I have had a locum covering my work while I have been away and we had a bit of a chat today about my Parkinson’s and my other various maladies. She shared a few of her health challenges too, one of which causes her to have constant pain, just as my knee does for me. We talked about how we manage our pain. Not just about taking painkillers, but about how we mentally cope with a significant amount of pain. I told her about how difficult I find it when a physiotherapist or doctor asks me to rank my pain on a scale of 1-10. I usually find myself apologising to whoever is asking the question and explaining that I don’t mean to be difficult, but because the pain is constant, that I basically push the pain to the back of my mind and don’t attend to it fully. It therefore makes it difficult to rate, because I have deliberately not focussed on how painful it is! I have found that if I focus too much on the pain on a daily basis, that my life can become all about that pain. If I can acknowledge that I have pain and then move on – perhaps with the aid of painkillers – without dwelling on it, it is much easier. My husband often asks me if I have taken any painkillers and I often forget to do so. Again, because I have acknowledged the pain and then pushed it to the back of my conscious mind it often doesn’t occur to me to take anything! I suppose that is hard to understand for someone who doesn’t have regular significant pain issues.

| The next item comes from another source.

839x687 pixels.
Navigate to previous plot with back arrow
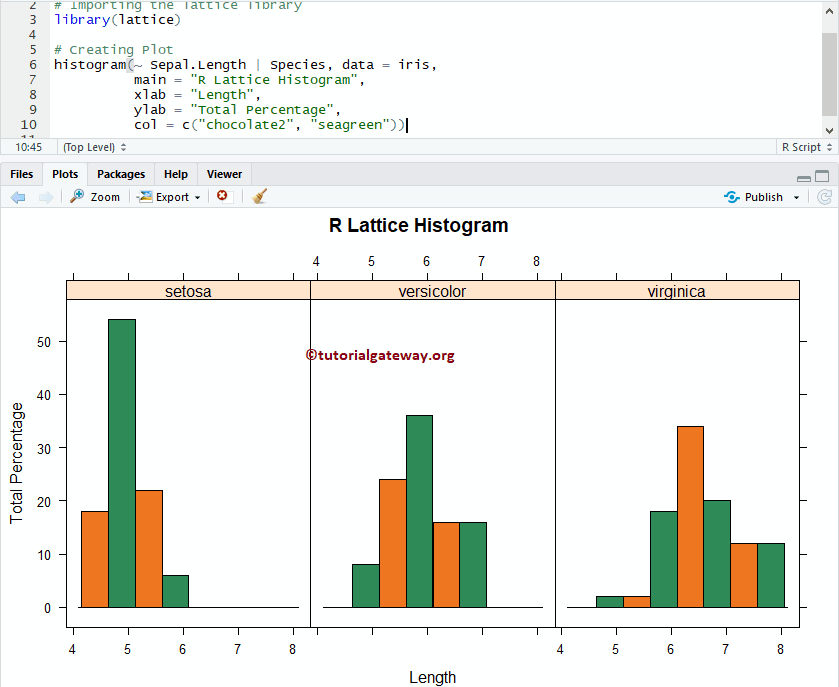coord(20,196)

I find that the Australian and New Zealand Parkinson’s Facebook page that I am a member of is a good space to share thoughts such as these as people often comment about similar experiences. In sharing those experiences we can feel less alone and know that others understand what we are going through. We also share strategies for the various challenges of Parkinson’s.
I think perhaps it is my training as a Social Worker that helps me a lot in managing this condition and sharing with others how it affects me. Just as I do in my clinical work, in talking through what I am thinking or feeling it helps me to gain clarity and plan for what to do next in difficult situations.
It is important I think to have a space to share with people who understand through their own experiences and in doing so expand our support network.